Recorded data
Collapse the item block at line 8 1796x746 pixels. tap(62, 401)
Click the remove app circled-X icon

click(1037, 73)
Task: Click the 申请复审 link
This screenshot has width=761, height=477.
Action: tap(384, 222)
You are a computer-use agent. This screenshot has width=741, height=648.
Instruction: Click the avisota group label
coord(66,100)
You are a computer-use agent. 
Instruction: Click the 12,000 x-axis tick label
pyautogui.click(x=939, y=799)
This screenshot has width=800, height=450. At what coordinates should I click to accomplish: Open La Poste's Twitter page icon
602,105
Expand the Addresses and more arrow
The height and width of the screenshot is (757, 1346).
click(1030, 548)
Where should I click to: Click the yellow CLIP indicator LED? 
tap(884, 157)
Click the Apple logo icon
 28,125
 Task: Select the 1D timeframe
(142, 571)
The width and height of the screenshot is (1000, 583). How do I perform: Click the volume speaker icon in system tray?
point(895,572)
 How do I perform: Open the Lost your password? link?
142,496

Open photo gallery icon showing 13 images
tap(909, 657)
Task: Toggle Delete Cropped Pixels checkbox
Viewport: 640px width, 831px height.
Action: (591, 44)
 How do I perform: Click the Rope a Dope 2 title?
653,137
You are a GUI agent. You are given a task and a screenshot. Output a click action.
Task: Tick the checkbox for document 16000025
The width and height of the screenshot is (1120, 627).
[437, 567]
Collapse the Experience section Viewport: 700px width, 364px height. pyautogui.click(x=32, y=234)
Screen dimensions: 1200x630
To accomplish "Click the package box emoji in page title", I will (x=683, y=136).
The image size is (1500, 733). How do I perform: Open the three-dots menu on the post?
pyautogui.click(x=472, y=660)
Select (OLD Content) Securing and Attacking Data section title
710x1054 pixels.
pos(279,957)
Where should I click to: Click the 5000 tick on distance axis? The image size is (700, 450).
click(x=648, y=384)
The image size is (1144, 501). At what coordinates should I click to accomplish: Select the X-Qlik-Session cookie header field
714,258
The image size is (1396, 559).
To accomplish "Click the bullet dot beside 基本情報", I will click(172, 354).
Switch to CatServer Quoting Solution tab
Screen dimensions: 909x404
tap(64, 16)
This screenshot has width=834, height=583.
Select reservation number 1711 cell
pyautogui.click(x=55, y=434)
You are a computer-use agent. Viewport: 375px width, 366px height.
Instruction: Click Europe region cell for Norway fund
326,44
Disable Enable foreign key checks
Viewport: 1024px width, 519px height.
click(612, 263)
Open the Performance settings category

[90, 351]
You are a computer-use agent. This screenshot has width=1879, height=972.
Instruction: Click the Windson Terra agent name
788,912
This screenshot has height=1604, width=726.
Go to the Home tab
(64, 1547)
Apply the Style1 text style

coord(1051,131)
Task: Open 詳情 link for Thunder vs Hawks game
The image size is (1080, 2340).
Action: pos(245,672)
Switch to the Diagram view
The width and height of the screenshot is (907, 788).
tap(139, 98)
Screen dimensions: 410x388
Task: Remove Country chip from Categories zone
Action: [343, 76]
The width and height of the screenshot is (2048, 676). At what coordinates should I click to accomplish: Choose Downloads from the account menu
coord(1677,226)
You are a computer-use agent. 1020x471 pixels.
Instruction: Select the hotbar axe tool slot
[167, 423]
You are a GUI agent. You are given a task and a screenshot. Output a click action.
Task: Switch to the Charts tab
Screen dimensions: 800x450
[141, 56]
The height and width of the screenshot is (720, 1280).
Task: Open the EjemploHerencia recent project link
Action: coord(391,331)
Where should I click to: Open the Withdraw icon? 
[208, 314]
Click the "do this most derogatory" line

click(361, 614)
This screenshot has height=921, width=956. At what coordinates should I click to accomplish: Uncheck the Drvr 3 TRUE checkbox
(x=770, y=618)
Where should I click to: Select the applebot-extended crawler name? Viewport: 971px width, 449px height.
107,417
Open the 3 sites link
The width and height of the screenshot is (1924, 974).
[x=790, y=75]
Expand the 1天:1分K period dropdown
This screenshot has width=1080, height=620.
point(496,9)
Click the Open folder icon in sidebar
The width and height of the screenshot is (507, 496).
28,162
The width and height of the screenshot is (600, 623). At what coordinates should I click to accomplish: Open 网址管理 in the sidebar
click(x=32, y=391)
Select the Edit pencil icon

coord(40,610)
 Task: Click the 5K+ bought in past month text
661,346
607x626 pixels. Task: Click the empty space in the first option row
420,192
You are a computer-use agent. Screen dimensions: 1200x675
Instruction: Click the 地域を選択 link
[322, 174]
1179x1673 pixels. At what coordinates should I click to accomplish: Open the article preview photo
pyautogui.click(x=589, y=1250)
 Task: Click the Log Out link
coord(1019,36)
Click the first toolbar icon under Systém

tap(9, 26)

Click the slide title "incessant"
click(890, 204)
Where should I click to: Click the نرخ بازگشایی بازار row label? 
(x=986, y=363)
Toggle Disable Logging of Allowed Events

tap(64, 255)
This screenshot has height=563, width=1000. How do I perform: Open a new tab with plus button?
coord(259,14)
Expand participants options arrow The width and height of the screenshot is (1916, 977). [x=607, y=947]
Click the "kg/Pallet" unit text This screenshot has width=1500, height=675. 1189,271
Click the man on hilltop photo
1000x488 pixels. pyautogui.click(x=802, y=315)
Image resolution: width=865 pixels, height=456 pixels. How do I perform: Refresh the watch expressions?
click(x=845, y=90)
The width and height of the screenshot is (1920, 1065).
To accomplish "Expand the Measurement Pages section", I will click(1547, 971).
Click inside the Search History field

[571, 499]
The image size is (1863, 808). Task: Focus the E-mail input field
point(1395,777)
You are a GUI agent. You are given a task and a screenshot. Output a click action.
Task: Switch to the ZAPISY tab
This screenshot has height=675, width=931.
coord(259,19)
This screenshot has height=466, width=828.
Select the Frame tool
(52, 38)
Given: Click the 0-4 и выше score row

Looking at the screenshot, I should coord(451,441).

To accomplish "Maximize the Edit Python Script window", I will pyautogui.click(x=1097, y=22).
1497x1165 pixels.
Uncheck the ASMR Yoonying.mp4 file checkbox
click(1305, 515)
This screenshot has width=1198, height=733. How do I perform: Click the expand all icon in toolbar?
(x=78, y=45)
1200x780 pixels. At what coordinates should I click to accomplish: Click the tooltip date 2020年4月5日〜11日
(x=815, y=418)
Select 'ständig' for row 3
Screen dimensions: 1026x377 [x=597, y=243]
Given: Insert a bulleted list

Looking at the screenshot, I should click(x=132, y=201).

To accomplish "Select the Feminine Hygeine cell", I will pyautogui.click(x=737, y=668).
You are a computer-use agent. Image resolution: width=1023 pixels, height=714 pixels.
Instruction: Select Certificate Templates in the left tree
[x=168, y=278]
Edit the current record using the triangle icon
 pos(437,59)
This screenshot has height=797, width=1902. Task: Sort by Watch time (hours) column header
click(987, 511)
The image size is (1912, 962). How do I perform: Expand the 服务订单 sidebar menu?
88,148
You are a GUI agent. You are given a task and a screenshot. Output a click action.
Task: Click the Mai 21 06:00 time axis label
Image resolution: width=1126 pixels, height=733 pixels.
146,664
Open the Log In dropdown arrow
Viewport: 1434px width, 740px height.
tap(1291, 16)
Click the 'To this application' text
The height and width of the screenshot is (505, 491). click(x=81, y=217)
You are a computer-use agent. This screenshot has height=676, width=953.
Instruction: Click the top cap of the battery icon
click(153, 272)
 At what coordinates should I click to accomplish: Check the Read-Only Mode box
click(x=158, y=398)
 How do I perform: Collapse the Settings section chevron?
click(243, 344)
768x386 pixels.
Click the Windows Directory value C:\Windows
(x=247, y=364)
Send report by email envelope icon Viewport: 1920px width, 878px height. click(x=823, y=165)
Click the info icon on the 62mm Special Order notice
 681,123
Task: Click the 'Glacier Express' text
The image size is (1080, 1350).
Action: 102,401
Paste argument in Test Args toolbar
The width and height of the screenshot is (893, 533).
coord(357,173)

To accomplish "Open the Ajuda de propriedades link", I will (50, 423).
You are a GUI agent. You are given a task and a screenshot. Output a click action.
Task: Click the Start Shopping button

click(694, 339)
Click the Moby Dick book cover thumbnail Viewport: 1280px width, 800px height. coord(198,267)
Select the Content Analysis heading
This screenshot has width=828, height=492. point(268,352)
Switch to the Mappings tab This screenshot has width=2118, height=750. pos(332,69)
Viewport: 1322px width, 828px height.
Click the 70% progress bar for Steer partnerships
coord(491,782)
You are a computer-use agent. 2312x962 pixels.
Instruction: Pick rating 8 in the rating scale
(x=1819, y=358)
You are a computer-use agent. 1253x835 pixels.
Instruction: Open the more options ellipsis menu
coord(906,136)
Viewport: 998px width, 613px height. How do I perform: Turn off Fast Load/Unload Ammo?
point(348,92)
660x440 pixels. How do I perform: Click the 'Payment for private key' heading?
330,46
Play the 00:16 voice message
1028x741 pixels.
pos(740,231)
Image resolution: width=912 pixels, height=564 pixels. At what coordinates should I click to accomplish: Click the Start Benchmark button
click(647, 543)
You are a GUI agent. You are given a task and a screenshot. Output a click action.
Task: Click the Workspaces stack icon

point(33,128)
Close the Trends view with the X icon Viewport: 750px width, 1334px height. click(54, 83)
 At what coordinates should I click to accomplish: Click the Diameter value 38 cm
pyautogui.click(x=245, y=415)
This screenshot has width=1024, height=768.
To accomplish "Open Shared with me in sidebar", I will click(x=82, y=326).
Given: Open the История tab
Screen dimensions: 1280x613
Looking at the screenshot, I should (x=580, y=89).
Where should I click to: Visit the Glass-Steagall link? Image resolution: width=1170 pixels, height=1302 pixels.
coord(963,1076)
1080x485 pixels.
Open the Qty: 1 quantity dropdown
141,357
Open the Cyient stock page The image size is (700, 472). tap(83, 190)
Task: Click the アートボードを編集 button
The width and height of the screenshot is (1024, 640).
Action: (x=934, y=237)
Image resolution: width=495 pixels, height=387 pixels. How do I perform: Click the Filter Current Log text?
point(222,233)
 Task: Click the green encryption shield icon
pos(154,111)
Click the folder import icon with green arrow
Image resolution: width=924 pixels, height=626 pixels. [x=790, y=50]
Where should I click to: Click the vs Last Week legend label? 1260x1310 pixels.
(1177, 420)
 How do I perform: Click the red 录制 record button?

Required work →
Say how many lines in the records hold the string "computer", please, and add no other words.

Solution to the problem →
10